Phase 1: High-throughput screening of the proprietary compound library with the isogenic mouse embryonic fibroblast (MEF) panel. The isogenic MEF panel was used to conduct high-throughput screening with Sanofi’s compound library (923,000 compounds in the primary screen and 8376 compounds in the backscreen). In Phase 1, 696 active compounds were identified. 19 clusters and 8 singletons were discarded based on the biological profile and drug likeness. 126 compounds (28 clusters, 10 singletons, and 1 natural product) were ultimately selected for secondary assays for Phase 2.

Figure 3.

Phase 2: Characterization of the specific actives and mechanism-of-action studies. Specific actives (126 compounds) were further tested in a series of cell-based, biochemical, and biophysical assays to identify potential mechanisms of action. Cell viability assays using KRAS-dependent and -independent human colorectal cancer cell lines were performed. Cell-based assays [pERK, pAKT, and pEGFR homogeneous time-resolved fluorescence (HTRF)] as well as biochemical assays for BRAF^V600E, MEK1, ERK2, phosphoinositide 3-kinase alpha (PI3Kα), AKT1, and mammalian target of rapamycin (mTOR) activities were performed to assess RAS-related pathway activities.
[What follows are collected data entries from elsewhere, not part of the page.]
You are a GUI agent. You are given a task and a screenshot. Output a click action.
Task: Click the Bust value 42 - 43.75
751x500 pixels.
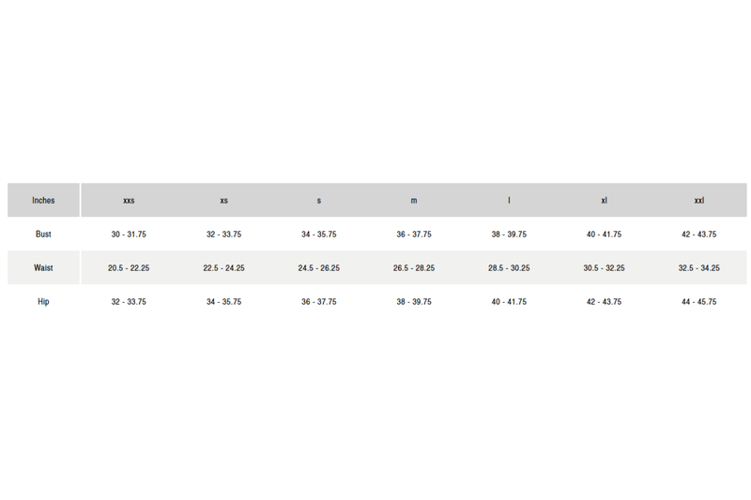pos(698,235)
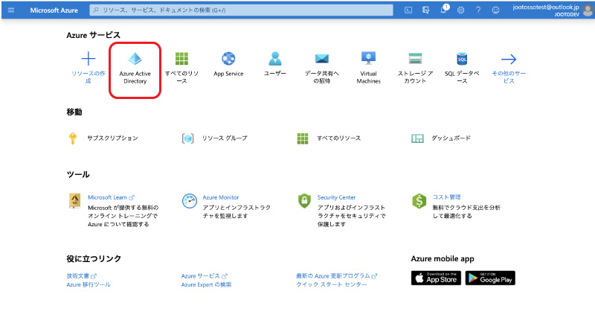Open App Service icon
The width and height of the screenshot is (595, 335).
(x=228, y=59)
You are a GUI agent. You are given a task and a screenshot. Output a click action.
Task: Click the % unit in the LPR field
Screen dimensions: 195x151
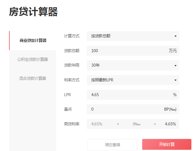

Biophysical assays were also performed to assess direct compound KRAS^WT and KRAS^G12D binding.

Figure 4.

Dose–response curves of selected compounds in the cell viability assay: Mouse embryonic fibroblasts (MEFs) (72 h treatments) and colorectal cancer cell lines (96 h treatments) were treated with the indicated compounds and examined with the CellTiter-Glo assay. Data were normalized to DMSO-treated cells. Each experiment was performed at least twice, and the error bars represent the standard deviations.

Figure 5.

Three candidate chemical clusters demonstrated CDK9 inhibitory activity: KRAS^G12D-expressing mouse embryonic fibroblasts (MEFs) were treated with the indicated compounds for 6 h. Multiple doses (0.1 μM, 1 μM, and 10 μM) and multiple compounds from the same series were tested. (A) The CDK9 activity was assessed by measuring the phosphorylation level of Ser2-RNA polymerase II with Western blots. SNS032 is a CDK9 inhibitor and is used as the positive control. (B) The ratios of phospo-Ser2 to total RNA polymerase II were plotted.